# a difference from a q9550 to a q9650



## DTV DRAGON (Nov 14, 2009)

hey guys Iam still looking to buy a q9650 and get rid of my q8200, Iam haveing a hard time finding a good price on a q9650 but ran across a reasonable priced q9550, now my question is will there be that much of an increase from the two cpu's? keep in mind I will not be doing any o/cing with currect m/b because it doesnt allow so should I  settle for the 9550 or still hunt out a 9650 for a good price? also one more question Iam running onboard sound but I do have a audigy2 sound card that Iam not useing, would I notice any performance increase going from  onboard sound to my dedicated audigy sound card?, any help on both my questions will be very helpful thanx Dragon


----------



## farlex85 (Nov 14, 2009)

If you can get the q9650 for within $30 of the q9550, then go for it. Any more than that is a waste imo, especially if you aren't oc'ing.


----------



## DTV DRAGON (Nov 14, 2009)

ok another question is I will have a pretty good increase going from my q8200 to a q9550 correct? will that be a decent upgrade for me?  Dragon


----------



## BarbaricSoul (Nov 14, 2009)

The only differences between the 9550 and the 9650 is the 9550 is stock 2.83ghz, while the 9650 is 3ghz, and with OC'ing, the 9650 has a 9x multiplier while the 9550 has a 8.5 multiplier. At stock, the diferences between the two would barely be noticable, if at all. If you plan on OC'ing in the future, you'll get a higher OC out of the 9650 because of it's higher multiplier.

Comparing the q8200 to the q9550, I'd say you'll see a performance gain. With a GTX280, to get the most out of the card, you need a CPU atleast in the 3.0ghz area. So the upgrade should open up the performance of your GTX280. If you'd like, I can down clock my q9650 to q9550 speeds, disable SLI, and run some benchmarks so you can compare my results to your current results.


----------



## DTV DRAGON (Nov 14, 2009)

that would be great if you could do that for me!! but dont go out of your way ,Ithink you realy cleared it up for me on the cpu problem iam haveing,I will most likely go for the 9550 because hard t find a 9650 i can afford, but i would like to see some benchs with yours  thanx again Dragon


----------



## BarbaricSoul (Nov 14, 2009)

here's the settings I'll be running the benchmarks at-







What benchmarks you want me to run? Gonna go do 3dmk06 now.
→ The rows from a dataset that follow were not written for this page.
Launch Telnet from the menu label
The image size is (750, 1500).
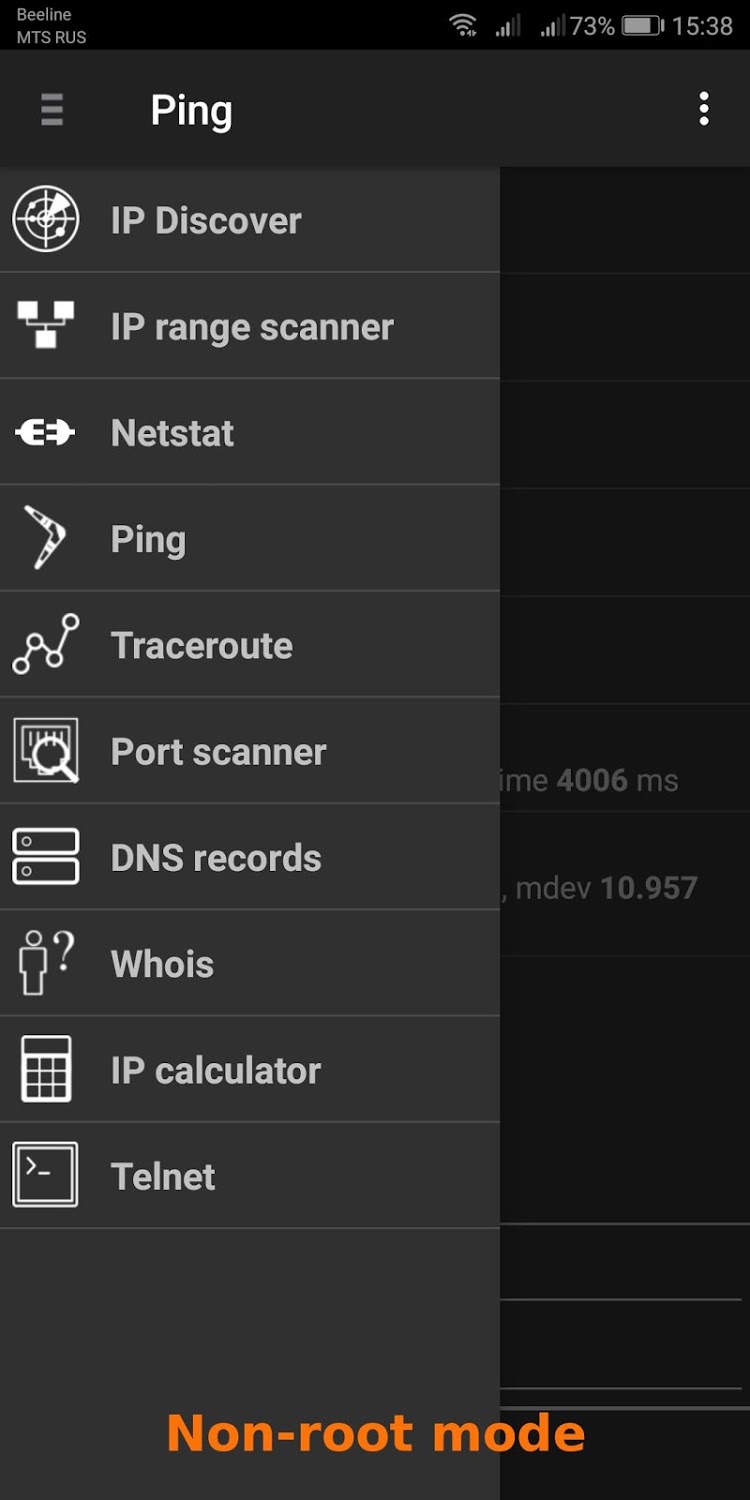click(x=163, y=1177)
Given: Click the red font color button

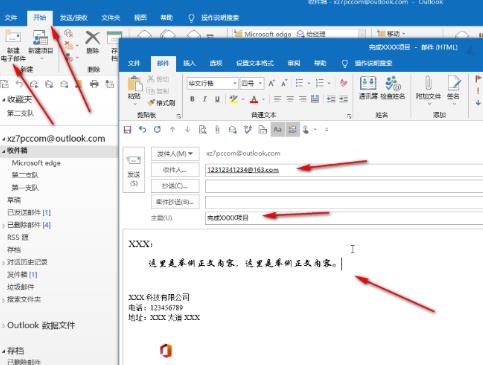Looking at the screenshot, I should coord(254,99).
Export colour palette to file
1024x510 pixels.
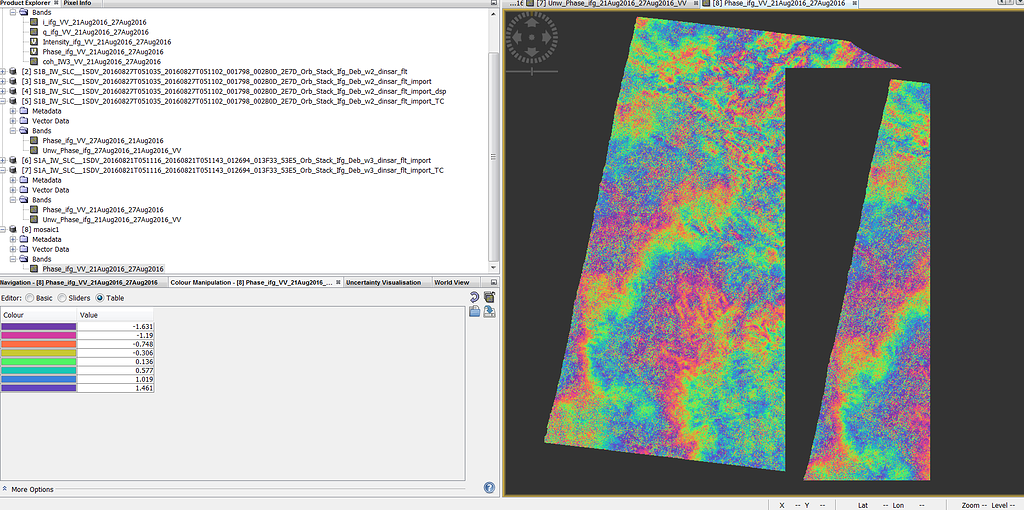tap(489, 312)
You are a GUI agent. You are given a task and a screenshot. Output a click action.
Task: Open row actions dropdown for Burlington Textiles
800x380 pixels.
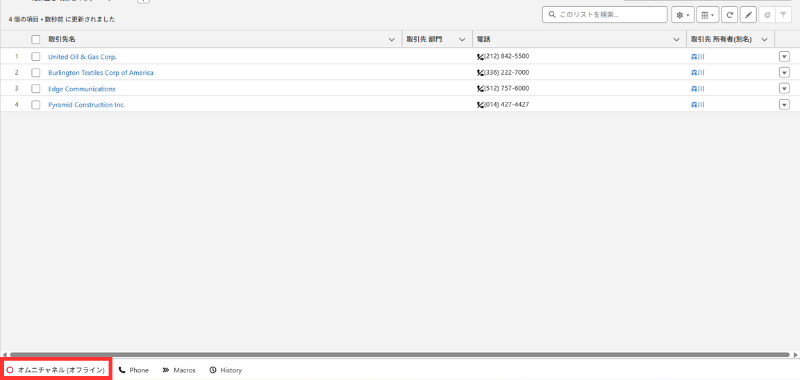pos(784,72)
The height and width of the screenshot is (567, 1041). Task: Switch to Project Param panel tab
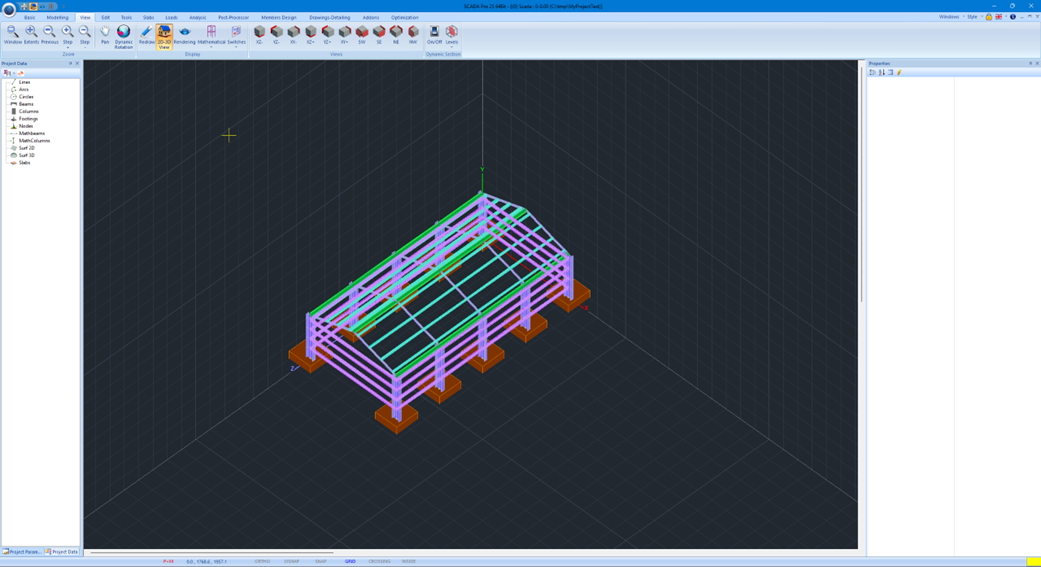(x=21, y=551)
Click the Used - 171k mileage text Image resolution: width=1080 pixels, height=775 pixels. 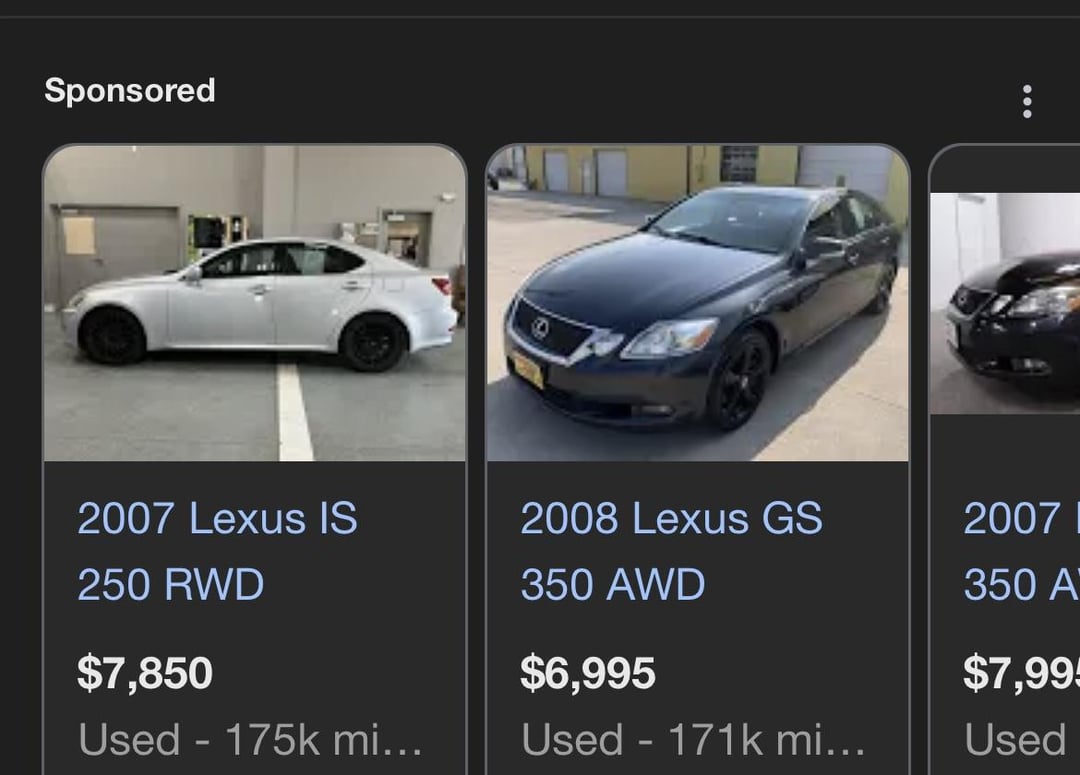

I don't have a key for Vantage.


----------



## BarbaricSoul (Nov 14, 2009)

3dmark06
http://service.futuremark.com/compare?3dm06=12463548


Unigine Heaven Benchmark-





Crysis CPU benchmark 1920*1200 resolution, very high settings-


----------



## DTV DRAGON (Nov 14, 2009)

great  comparason for me  you were at 14078 and i think i ran a 12510 in 06 so there a nice jump thats for sure! in vista a I ran a p14229 I think that 05/06 were more cpu related and vista was more gpu intensive, thankyou for your time and effort, this makes me want a 9550 or 9650 even more but pricewise looks like a 9550 from fleebay for $240.00 canadian shipped and 9650 will run me over $300.00+ shipped thanx again.. Dragon


----------



## TeXBill (Nov 14, 2009)

I have a Q9650 for sale.... It's just the cpu no heatsink or fan. I would take $285.00 for it. Building a core i5 system so I don't need this cpu.


----------



## DTV DRAGON (Nov 14, 2009)

will my q8200 fan and heatsink fit on it? where are you located? could you pm me so we can get it out of the harware forum threads thanx Dragon


----------



## TeXBill (Nov 14, 2009)

Sure I will pm you.


----------



## BarbaricSoul (Nov 14, 2009)

I have to leave for a few hours, but if there are any other benchmarks you'd like to see results for, just post them and I'll get it either tonight or tomorrow morning.


----------



## DTV DRAGON (Nov 14, 2009)

thanx barbaricsoul for all yout ime and effort!! Dragon


----------



## BarbaricSoul (Nov 14, 2009)

not a problem, I had 40 mins to burn.


----------



## TeXBill (Nov 14, 2009)

I have a heatsink and fan for it also. I think its a mascool version. The cpu was on a Biostar board and was watercooled so I don't know what happened to the stock fan. I will send the heatsink and fan for free if you buy the cpu. I live in Waco, Texas 76705


----------



## TeXBill (Nov 14, 2009)

PM'd you


----------



## 20mmrain (Nov 16, 2009)

I've owned both the The Q9650 and the Q9550. I actually traded a friend at one time my Q9550 and a 3850 Video card to get the Q9650. Well When I popped it my RIG I didn't see any performance increase and at the time I wasn't O.c ing. So what did I do we traded back he gave me my CPU back and my card I gave him a X1650 and his CPU back for his trouble. Now that I have my Q9550 back and I do overclock now. Man I wouldn't give it up for the world. Go for the Q9550 it's worth it bud! You will see a difference eve at stock speeds! Good luck


----------



## DTV DRAGON (Nov 16, 2009)

WELL i purchased a q9650 from a great member here and should be shipped out to me tommorow, I guess it was a toss up between the two but in the end I went with the q9650 , I will post back my benches compared to my q8200 when it arrives and I have it installed a rippin to go thanx Dragon


----------



## a_ump (Nov 16, 2009)

kewl man, i'm interested in the difference as well, but then i like seeing anything compared in pc hardware


----------



## Lazzer408 (Nov 16, 2009)

9550s are $169 at Microcenter fwiw.
http://www.microcenter.com/single_product_results.phtml?product_id=0299412


----------



## aCid888* (Nov 16, 2009)

I'd of spent my money on a new board and OCed my current CPU if I were in your shoes.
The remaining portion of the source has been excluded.